_Apply what you read_:
1. In the cybersecurity text, how many cybersecurity jobs does Cybersecurity Ventures predict will need to be filled by 2021?
2. Reproduce the stretch of the cybersecurity text from "Understanding the loss" through "an embarrassing case." word for word.

Another case would be the popular video conferencing app Zoom, which was also exposed to data stolen: 500,000 information of their users were advertised for sale.

What we should do about this

Understanding the loss data breaches and computer viruses can be costly to one business, we strongly recommend every company to invest in cybersecurity software solutions and in employee annual training and education.

Oddly said, but even employees of big technology companies still lack basic IT security skills. In 2016, a Dropbox employee reused a password, leading 70 million customers passwords stolen by hackers incident is an embarrassing case.

Applying AI and Machine Learning Into The Future Of Cybersecurity

Cybersecurity Ventures predicts that there will be roughly around 3.5 million cybersecurity jobs that need to be filled by 2021. AI and Machine learning have great potential for eliminating and mitigating the risk of data breaches and malware prevention.

_Dataset content_:
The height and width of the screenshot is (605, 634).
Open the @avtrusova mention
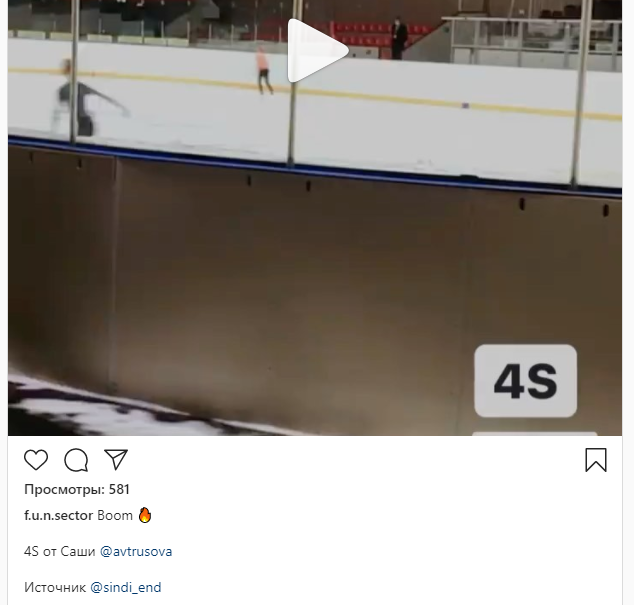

_Answers in order_:
1. Roughly 3.5 million.

2.
Understanding the loss data breaches and computer viruses can be costly to one business, we strongly recommend every company to invest in cybersecurity software solutions and in employee annual training and education.

Oddly said, but even employees of big technology companies still lack basic IT security skills. In 2016, a Dropbox employee reused a password, leading 70 million customers passwords stolen by hackers incident is an embarrassing case.